The Ten Teachings

The Rev’d. Marek Zabriskie

By: Marek Zabriskie

Recently, in our Men’s Ministry, we have been reading William Diehl’s book The Monday Connection, which explores how to connect our Sunday faith with our Monday challenges. The gap between Sunday and Monday can seem vast.

One participant told our group, “Early on, I had a boss describe the business world as a place where you compete ‘right up to the line’ – as defined by the law. His exact metaphor was “think of yourself as a wide receiver dragging his feet to stay in bounds.”

There seems to be a lot of playing right to the edge of things nowadays in college admissions, business, politics, church scandals, environmental regulation, tax filing, marriage, medicine and the law.

There’s an awful lot of focus on doing what we want and winning at all costs and not enough focus on principled living and doing what’s best for others. This strikes me as contrary to everything that Jesus taught and modeled for us.

Recall how God gave Moses the Ten Commandments on two stone tablets. The first tablet contained the first four commandments that expressed our duty to God – “You shall have no other God beside Me. You shall not make for yourself any graven image. You shall not take the name of the Lord your God in vain. Remember the Sabbath Day, to keep it Holy.”

The second tablet contained the six commandments that express our duty to each other – “Honor your father and mother. You shall not kill. You shall not commit adultery. You shall not steal. You shall not bear false witness against your neighbor. You shall not covet.”

By the time of Jesus, the Israelites ascribed to 613 commandments that God gave to Moses. They believed that they gained their salvation by keeping the commandments found in the first five books of the Old Testament called the “Torah” or “the Law.”

St. Paul, however, said that these commandments do not save us. Rather, they convict us of sin and show us where we are transgressing. They are like spiritual guardrails meant to prevent us from harming ourselves and hurting others.

In his famous words found in Ephesians 2:8, Paul writes, “It is by grace you are saved through faith, and it is not your own doing.
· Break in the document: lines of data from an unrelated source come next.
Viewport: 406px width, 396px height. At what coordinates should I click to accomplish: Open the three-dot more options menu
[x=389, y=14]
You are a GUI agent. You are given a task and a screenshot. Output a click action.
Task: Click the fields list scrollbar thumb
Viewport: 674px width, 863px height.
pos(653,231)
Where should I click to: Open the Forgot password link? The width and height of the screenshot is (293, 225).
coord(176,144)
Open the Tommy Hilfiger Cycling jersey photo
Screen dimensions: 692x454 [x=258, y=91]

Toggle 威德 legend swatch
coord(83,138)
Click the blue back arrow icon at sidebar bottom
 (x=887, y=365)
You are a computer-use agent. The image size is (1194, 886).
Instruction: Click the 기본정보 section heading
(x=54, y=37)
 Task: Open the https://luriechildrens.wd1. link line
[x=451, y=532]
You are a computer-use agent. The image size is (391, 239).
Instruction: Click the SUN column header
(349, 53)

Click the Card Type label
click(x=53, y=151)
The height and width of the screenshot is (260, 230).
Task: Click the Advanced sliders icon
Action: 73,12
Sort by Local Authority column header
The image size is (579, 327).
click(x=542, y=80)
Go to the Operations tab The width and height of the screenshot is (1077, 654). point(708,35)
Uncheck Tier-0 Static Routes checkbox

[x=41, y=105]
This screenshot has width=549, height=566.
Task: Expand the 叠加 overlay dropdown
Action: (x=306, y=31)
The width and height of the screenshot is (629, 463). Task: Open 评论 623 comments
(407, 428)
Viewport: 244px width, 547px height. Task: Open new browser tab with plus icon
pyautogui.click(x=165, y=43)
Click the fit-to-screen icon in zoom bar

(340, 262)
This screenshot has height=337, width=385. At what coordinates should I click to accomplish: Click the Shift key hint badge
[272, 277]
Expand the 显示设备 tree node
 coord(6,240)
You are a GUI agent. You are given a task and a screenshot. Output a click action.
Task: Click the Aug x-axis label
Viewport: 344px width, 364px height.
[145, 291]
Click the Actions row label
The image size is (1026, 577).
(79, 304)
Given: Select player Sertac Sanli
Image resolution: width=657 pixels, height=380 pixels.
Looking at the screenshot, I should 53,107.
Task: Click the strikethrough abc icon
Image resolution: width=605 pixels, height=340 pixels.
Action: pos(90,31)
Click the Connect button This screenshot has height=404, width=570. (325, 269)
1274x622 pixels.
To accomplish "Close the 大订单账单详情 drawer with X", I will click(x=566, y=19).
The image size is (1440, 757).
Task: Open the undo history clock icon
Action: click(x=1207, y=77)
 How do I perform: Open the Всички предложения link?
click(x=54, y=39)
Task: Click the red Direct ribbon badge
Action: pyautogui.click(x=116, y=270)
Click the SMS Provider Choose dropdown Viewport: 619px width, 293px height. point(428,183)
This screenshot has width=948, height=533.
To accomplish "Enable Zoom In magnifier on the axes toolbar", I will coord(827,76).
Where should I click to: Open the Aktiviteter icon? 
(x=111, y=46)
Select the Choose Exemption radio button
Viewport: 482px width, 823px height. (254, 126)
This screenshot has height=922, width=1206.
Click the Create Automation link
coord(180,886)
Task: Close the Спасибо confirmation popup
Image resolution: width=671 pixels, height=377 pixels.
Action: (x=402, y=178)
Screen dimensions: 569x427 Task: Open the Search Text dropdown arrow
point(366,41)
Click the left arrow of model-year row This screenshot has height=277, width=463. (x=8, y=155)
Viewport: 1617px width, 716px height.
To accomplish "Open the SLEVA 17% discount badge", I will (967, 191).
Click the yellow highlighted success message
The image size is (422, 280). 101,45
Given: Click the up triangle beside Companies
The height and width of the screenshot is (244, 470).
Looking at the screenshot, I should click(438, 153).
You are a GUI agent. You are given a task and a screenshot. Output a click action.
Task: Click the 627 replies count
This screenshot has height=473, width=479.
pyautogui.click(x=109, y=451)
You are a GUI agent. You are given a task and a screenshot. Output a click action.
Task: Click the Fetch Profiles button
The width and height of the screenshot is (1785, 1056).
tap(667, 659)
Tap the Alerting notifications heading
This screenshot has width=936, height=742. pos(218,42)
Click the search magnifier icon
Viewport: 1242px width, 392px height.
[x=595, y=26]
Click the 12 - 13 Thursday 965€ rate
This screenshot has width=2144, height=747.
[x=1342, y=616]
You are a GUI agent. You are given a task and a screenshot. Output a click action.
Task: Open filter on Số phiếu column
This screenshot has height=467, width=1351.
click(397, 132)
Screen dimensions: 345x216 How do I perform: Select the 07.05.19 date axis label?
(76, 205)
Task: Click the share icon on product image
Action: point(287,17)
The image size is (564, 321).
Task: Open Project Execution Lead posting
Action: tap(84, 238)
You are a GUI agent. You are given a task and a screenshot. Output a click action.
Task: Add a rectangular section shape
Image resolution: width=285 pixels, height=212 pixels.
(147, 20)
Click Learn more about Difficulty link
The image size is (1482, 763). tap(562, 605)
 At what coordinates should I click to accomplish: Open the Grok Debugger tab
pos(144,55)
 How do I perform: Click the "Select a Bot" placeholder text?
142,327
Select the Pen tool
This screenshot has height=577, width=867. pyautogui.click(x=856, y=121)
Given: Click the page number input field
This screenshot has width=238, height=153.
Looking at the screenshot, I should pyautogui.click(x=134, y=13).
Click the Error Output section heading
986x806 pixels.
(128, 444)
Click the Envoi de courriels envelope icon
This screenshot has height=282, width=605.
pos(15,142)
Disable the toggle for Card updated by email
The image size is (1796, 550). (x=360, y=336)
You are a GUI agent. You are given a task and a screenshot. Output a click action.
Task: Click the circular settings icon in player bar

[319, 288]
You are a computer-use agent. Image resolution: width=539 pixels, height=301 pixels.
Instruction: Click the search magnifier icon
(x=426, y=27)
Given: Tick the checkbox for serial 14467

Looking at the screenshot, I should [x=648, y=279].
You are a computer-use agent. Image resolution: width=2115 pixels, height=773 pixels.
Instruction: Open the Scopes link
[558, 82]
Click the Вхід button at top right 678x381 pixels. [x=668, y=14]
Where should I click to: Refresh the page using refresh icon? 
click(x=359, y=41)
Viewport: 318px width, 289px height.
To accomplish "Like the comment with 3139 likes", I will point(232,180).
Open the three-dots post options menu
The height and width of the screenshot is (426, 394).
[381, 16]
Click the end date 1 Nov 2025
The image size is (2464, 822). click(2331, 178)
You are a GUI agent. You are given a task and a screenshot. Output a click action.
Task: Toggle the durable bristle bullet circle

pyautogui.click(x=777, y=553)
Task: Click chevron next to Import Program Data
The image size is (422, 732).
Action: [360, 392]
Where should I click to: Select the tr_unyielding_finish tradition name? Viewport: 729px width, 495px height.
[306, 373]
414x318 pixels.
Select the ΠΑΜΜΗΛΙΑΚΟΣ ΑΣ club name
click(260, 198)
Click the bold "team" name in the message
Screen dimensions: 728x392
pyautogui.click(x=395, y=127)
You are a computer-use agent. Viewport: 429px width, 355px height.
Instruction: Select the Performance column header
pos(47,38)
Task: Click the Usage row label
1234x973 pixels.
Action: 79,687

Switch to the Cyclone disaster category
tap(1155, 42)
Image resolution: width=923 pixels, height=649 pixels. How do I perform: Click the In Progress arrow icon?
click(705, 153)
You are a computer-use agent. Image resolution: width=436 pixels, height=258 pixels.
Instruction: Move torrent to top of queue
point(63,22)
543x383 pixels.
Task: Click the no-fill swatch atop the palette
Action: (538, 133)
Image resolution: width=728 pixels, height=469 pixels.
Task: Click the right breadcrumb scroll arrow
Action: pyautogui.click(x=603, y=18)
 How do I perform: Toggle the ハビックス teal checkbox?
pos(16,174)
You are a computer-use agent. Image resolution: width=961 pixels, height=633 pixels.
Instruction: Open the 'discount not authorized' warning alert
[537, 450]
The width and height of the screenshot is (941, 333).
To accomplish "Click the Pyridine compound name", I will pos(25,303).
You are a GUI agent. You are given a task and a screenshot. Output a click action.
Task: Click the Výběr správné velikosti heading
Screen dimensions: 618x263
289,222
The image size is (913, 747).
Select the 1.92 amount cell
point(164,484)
It is a gift of God, not of works.”

You and I do not have to follow the Ten Commandments to gain our salvation. Our salvation comes through our baptism, but we are called to keep the Ten Commandments in order to have a right relationship with God and with each other.

A Gallup Poll showed that 85% of Americans believe that the Ten Commandments apply to them, but less than 30% of Americans can name even five of them. In order to keep them, we must know them.

You may recall that the Chief Justice of the Alabama Supreme Court, Roy Moore, waged and lost a stubborn fight to keep a Ten Commandments monument in his courthouse.

He drove around with a two-and-a-half ton rock engraved with the Ten Commandments on the back of his pickup truck. It took a 57-foot crane to hoist the rock onto his truck.

When we think of the Ten Commandments, we are apt to think of something heavy that weighs us down with obligations like the enormous rock in the judge’s pickup truck. We think of the commandments as shackles placed on us by a finger-pointing God, who shouts, “thou shalt not.”

But God gave the Ten Commandments to the Israelites as a gift after rescuing them from slavery. They were God’s way of saying, “These principles are necessary for leading a good, fulfilling life. They are not weights, but wings. They will help you catch the wind of my Spirit and allow you to soar.”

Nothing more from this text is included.